Implements Gigafactory Phase 1 - Slice 1 in the bash runner (backward-compatible;
a legacy engine/cwd/yolo-only .md behaves exactly as before):
- Parse all new §5 manifest keys via fm_get with safe defaults; record them in
<job>.meta and surface priority/profile/capabilities/tracker-item in `status`.
Only priority, capabilities, engine-class and idempotency-key are functional
this slice; the rest (profile, prefers, budget, deps, deps-mode, retry,
review-policy, artifacts, tracker-item) are stored but inert.
- priority ordering: inbox_sorted picks critical>high>medium>low, ties by oldest;
per-lock serialization preserved.
- capability grammar + match: detect_capabilities advertises os/engine/node/has
tokens; caps_match honors key, key:value, key<op>version and os:any. A job whose
declared capabilities the host cannot satisfy is moved to failed/ with
result=capability_mismatch and the agent is never launched.

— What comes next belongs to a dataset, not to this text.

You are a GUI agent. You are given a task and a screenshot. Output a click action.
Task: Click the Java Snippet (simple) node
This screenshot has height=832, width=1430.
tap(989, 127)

- engine-class resolution: explicit engine wins; else engine-class picks the first
available engine honoring prefers-engine (agentic-coder->devin,claude,codex;
chat-coder->copilot). No available engine -> result=no_engine. Adds copilot to
the engine driver + COPILOT_BIN.
- idempotency-key dedupe on add: same key+body -> no-op; same key+different body
supersedes an inbox prior, else is rejected with a clear error.

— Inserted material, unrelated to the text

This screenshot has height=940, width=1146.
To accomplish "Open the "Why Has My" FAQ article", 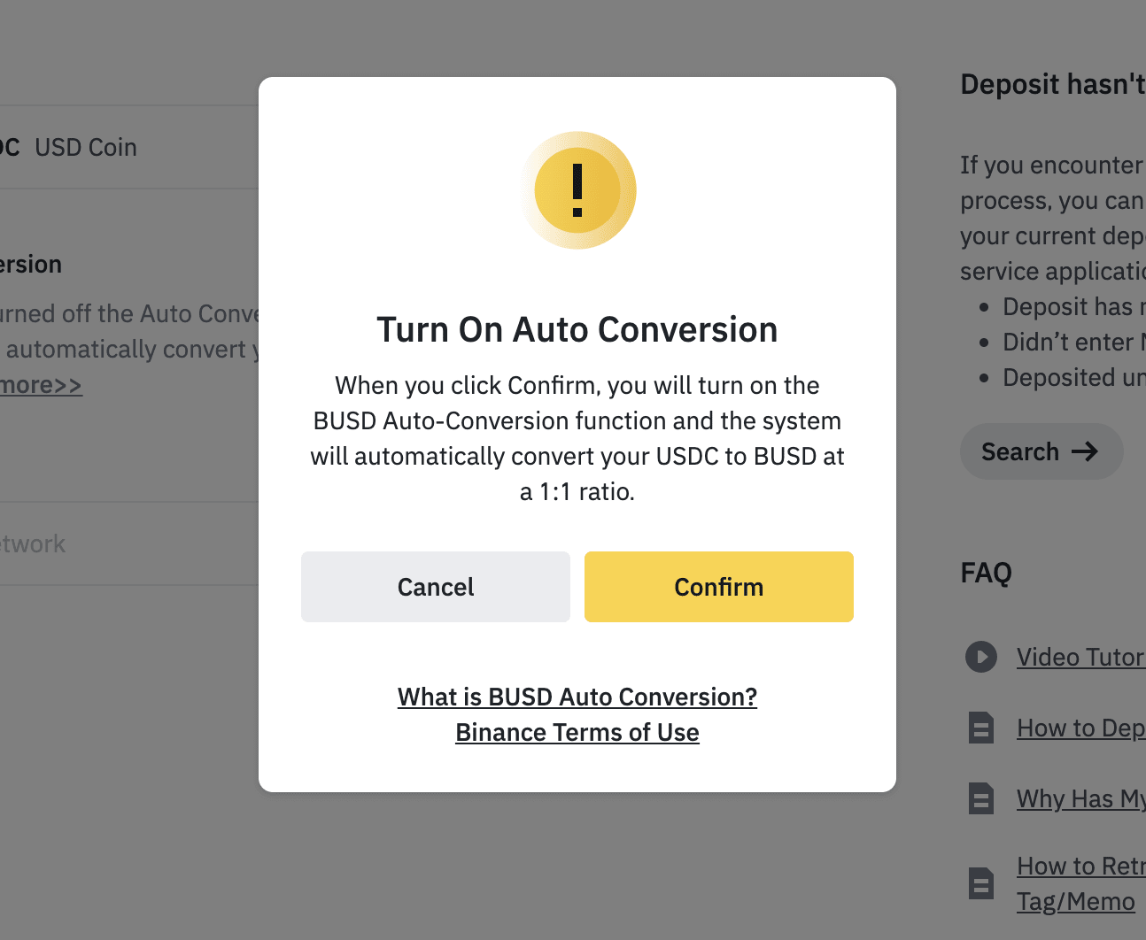I will 1080,799.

No change to queue/ data or the run/ship lifecycle. macOS + Linux safe.
- requeue <job>: move a failed job back to inbox/ and drop stale meta/body so
it re-runs cleanly
- clean [--keep N]: archive finished jobs' logs+meta beyond the newest N
(default 50) into queue/.archive/<ts>/; running jobs + .md records untouched
- document both in usage + bytelyst-cli subcommand list
Record pidstart (ps lstart) at launch and verify it in all liveness checks
(_meta_active, status, stop) via _pid_alive, so a recycled pid can never be
mistaken for our worker. Falls back to plain liveness when no start time recorded.
cmd_run now checks daemon.pid liveness up front: if a run loop is alive it exits
with an error (protecting the single-launcher invariant locking depends on); a
stale daemon.pid (dead pid) is cleared and the run proceeds.
Replace live_workers with reservation-aware active_workers + shared _meta_active:
a job counts toward --max the moment its meta is written (before the worker is
backgrounded), so --max can never be exceeded. A <30s guard prevents a meta
orphaned mid-launch from pinning a slot. busy_keys now shares _meta_active.
Mark a running worker '⚠ stalled' when its log has not changed for more than
AGENT_QUEUE_STALL_MIN minutes (default 10), using log mtime as the freshness
signal. Implemented in both the bash status table and the Node dashboard.
Honor 'timeout: 45m' (90s|45m|2h|1d) by wrapping the agent in timeout/gtimeout
when available (hard process-tree kill), else a portable bash watchdog. On expiry
the job moves doing->failed with result=timeout and a TIMED OUT log line.
Serialize jobs by lock key (frontmatter 'lock:' override, default cwd) via the
single run-loop's pre-launch eligibility check; the oldest non-busy job is picked
regardless of --max. Adds a flock-based worker guard where flock exists (Linux);
macOS relies on the single-daemon model. Records lock= in job meta.